How to complete this task. Start at the top line and retype the data exactly through to the end.

Given entries.

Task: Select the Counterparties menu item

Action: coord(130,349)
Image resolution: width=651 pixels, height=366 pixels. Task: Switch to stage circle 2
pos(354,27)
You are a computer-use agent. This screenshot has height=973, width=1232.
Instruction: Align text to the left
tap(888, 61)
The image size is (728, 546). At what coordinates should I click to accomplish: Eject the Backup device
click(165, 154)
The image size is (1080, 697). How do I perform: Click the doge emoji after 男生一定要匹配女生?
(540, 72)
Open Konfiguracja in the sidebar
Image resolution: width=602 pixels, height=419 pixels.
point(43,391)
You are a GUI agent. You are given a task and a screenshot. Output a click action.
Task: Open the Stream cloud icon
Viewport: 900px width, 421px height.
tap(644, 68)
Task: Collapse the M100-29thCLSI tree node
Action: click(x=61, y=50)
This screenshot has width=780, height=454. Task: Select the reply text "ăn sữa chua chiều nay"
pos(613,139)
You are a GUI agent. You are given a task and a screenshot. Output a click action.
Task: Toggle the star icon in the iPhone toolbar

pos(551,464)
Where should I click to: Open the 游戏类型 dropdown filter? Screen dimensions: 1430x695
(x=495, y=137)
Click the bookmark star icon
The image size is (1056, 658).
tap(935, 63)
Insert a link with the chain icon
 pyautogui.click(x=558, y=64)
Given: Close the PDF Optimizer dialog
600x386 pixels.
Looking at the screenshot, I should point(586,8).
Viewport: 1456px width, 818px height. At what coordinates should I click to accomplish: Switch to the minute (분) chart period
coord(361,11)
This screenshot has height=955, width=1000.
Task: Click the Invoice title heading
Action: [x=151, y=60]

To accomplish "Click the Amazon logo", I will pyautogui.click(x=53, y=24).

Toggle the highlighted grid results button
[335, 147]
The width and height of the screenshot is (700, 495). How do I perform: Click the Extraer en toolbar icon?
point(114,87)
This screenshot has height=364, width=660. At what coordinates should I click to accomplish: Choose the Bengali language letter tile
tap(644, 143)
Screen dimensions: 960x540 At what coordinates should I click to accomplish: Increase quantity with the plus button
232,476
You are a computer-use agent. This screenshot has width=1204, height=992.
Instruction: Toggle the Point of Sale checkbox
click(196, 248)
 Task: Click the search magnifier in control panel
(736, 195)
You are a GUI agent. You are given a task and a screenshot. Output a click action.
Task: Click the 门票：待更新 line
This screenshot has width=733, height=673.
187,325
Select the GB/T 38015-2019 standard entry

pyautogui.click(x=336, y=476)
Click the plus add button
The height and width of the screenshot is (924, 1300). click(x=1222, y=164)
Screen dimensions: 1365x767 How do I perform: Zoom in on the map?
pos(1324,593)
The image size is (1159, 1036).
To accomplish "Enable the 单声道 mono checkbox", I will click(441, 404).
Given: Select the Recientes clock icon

Answer section.
Task: Select the Counterparties menu item

Action: coord(130,349)
Image resolution: width=651 pixels, height=366 pixels. Task: Switch to stage circle 2
pos(354,27)
You are a computer-use agent. This screenshot has height=973, width=1232.
Instruction: Align text to the left
tap(888, 61)
The image size is (728, 546). At what coordinates should I click to accomplish: Eject the Backup device
click(165, 154)
The image size is (1080, 697). How do I perform: Click the doge emoji after 男生一定要匹配女生?
(540, 72)
Open Konfiguracja in the sidebar
Image resolution: width=602 pixels, height=419 pixels.
point(43,391)
You are a GUI agent. You are given a task and a screenshot. Output a click action.
Task: Open the Stream cloud icon
Viewport: 900px width, 421px height.
tap(644, 68)
Task: Collapse the M100-29thCLSI tree node
Action: click(x=61, y=50)
This screenshot has width=780, height=454. Task: Select the reply text "ăn sữa chua chiều nay"
pos(613,139)
You are a GUI agent. You are given a task and a screenshot. Output a click action.
Task: Toggle the star icon in the iPhone toolbar

pos(551,464)
Where should I click to: Open the 游戏类型 dropdown filter? Screen dimensions: 1430x695
(x=495, y=137)
Click the bookmark star icon
The image size is (1056, 658).
tap(935, 63)
Insert a link with the chain icon
 pyautogui.click(x=558, y=64)
Given: Close the PDF Optimizer dialog
600x386 pixels.
Looking at the screenshot, I should point(586,8).
Viewport: 1456px width, 818px height. At what coordinates should I click to accomplish: Switch to the minute (분) chart period
coord(361,11)
This screenshot has height=955, width=1000.
Task: Click the Invoice title heading
Action: [x=151, y=60]

To accomplish "Click the Amazon logo", I will pyautogui.click(x=53, y=24).

Toggle the highlighted grid results button
[335, 147]
The width and height of the screenshot is (700, 495). How do I perform: Click the Extraer en toolbar icon?
point(114,87)
This screenshot has height=364, width=660. At what coordinates should I click to accomplish: Choose the Bengali language letter tile
tap(644, 143)
Screen dimensions: 960x540 At what coordinates should I click to accomplish: Increase quantity with the plus button
232,476
You are a computer-use agent. This screenshot has width=1204, height=992.
Instruction: Toggle the Point of Sale checkbox
click(196, 248)
 Task: Click the search magnifier in control panel
(736, 195)
You are a GUI agent. You are given a task and a screenshot. Output a click action.
Task: Click the 门票：待更新 line
This screenshot has width=733, height=673.
187,325
Select the GB/T 38015-2019 standard entry

pyautogui.click(x=336, y=476)
Click the plus add button
The height and width of the screenshot is (924, 1300). click(x=1222, y=164)
Screen dimensions: 1365x767 How do I perform: Zoom in on the map?
pos(1324,593)
The image size is (1159, 1036).
To accomplish "Enable the 单声道 mono checkbox", I will click(441, 404).
Given: Select the Recientes clock icon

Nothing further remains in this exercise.